== Exercise goal ==
Begin at the line that contains "Image resolution: width=336" and reproduce it along with every line after it to the end of the listing; skip any pictures.

───── Information provided

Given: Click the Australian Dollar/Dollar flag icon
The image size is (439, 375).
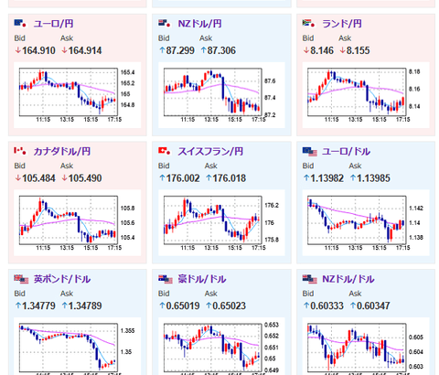Looking at the screenshot, I should (x=166, y=279).
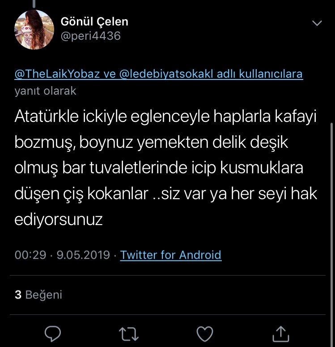Reply to the tweet via speech bubble icon
This screenshot has height=347, width=335.
coord(53,333)
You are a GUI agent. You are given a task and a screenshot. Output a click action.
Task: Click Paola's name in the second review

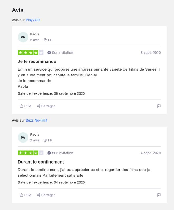click(35, 135)
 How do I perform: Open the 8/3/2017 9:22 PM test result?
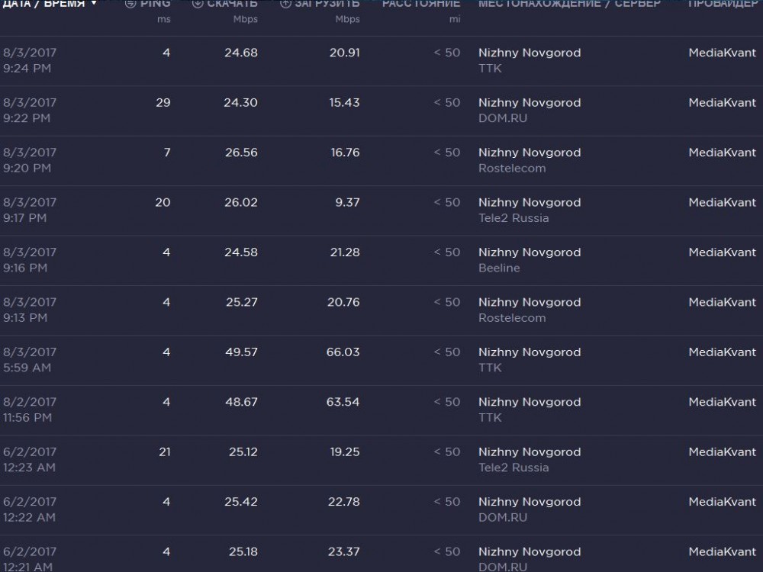pos(30,110)
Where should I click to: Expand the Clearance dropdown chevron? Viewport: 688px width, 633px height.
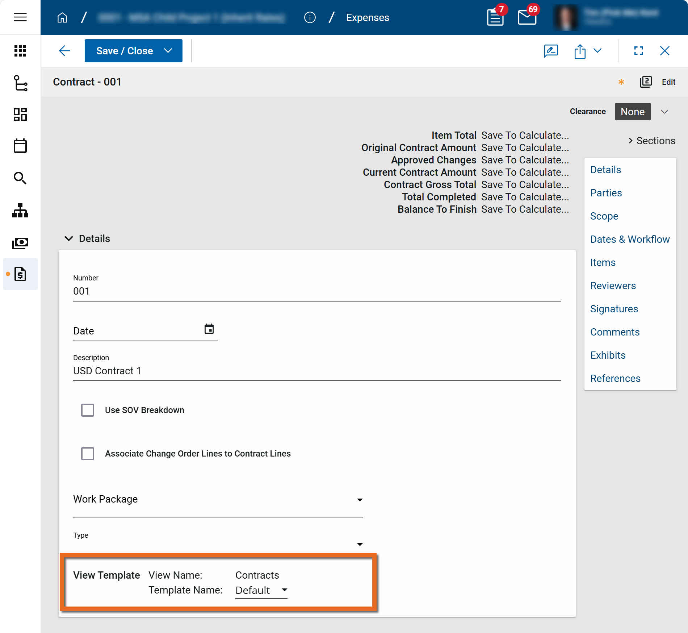[664, 112]
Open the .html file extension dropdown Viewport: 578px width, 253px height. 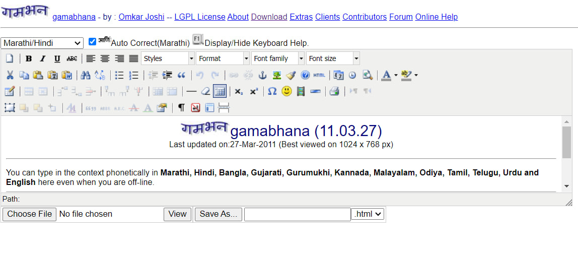click(x=368, y=214)
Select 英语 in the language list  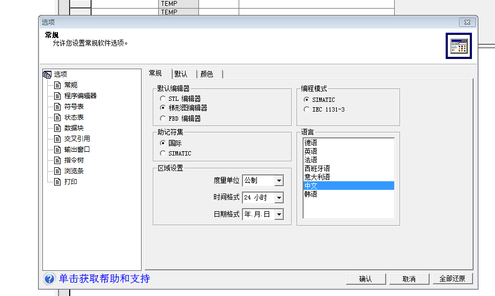(311, 151)
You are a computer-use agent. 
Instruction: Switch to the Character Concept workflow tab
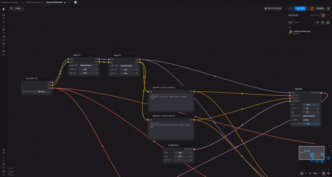click(x=10, y=2)
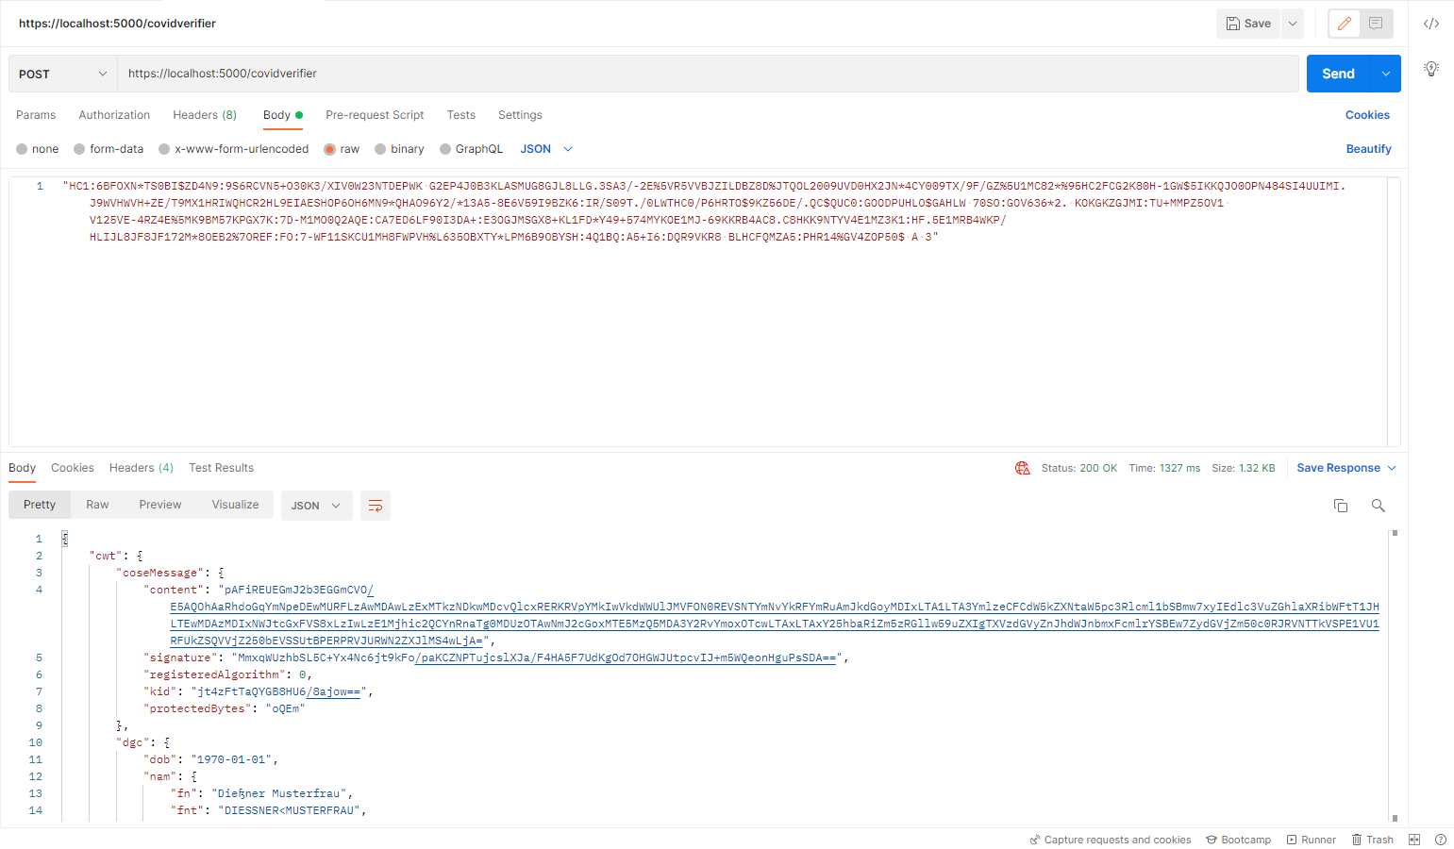Click the red network globe icon
Image resolution: width=1454 pixels, height=849 pixels.
pyautogui.click(x=1022, y=468)
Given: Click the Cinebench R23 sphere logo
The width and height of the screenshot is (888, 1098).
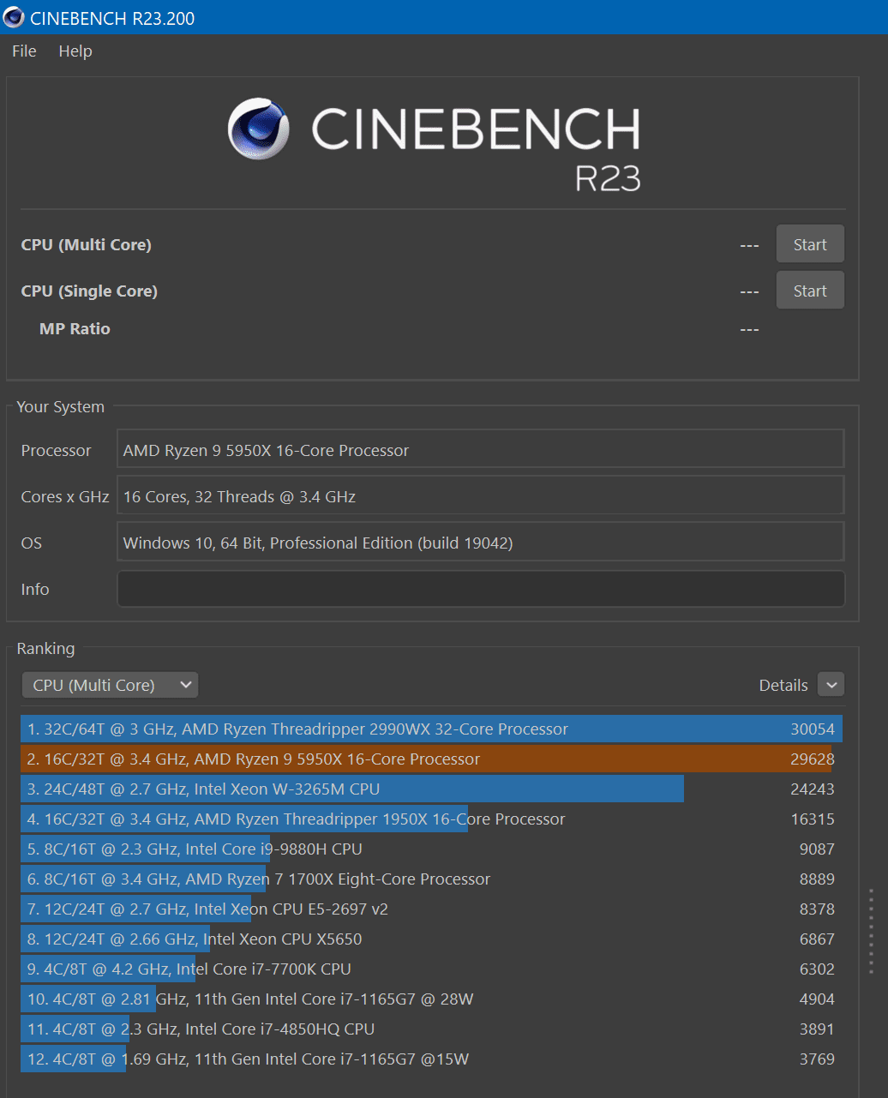Looking at the screenshot, I should pyautogui.click(x=258, y=129).
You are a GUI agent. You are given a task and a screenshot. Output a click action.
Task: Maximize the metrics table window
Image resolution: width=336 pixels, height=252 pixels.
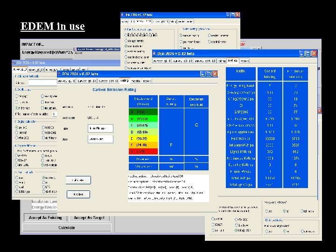pyautogui.click(x=308, y=53)
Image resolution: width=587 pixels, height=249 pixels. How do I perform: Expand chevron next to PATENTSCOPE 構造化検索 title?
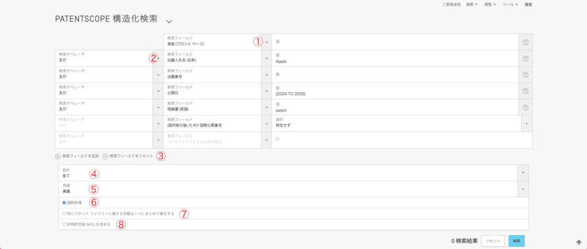click(x=169, y=21)
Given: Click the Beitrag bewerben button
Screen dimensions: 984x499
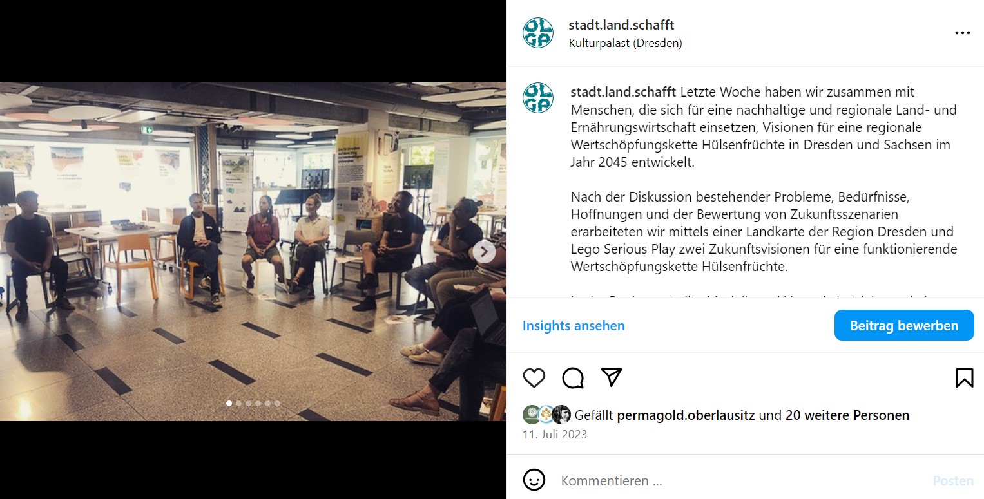Looking at the screenshot, I should coord(904,326).
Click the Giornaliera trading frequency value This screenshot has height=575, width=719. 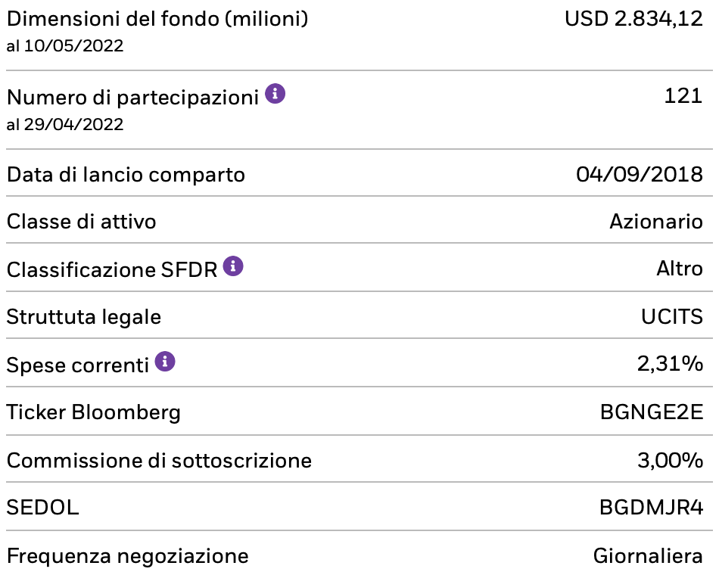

──────────

== Task response ==
Image resolution: width=336 pixels, height=252 pixels.
pyautogui.click(x=308, y=53)
Image resolution: width=587 pixels, height=249 pixels. How do I perform: Expand chevron next to PATENTSCOPE 構造化検索 title?
click(x=169, y=21)
Given: Click the Beitrag bewerben button
Screen dimensions: 984x499
Looking at the screenshot, I should coord(904,326).
Click the Giornaliera trading frequency value This screenshot has height=575, width=719. 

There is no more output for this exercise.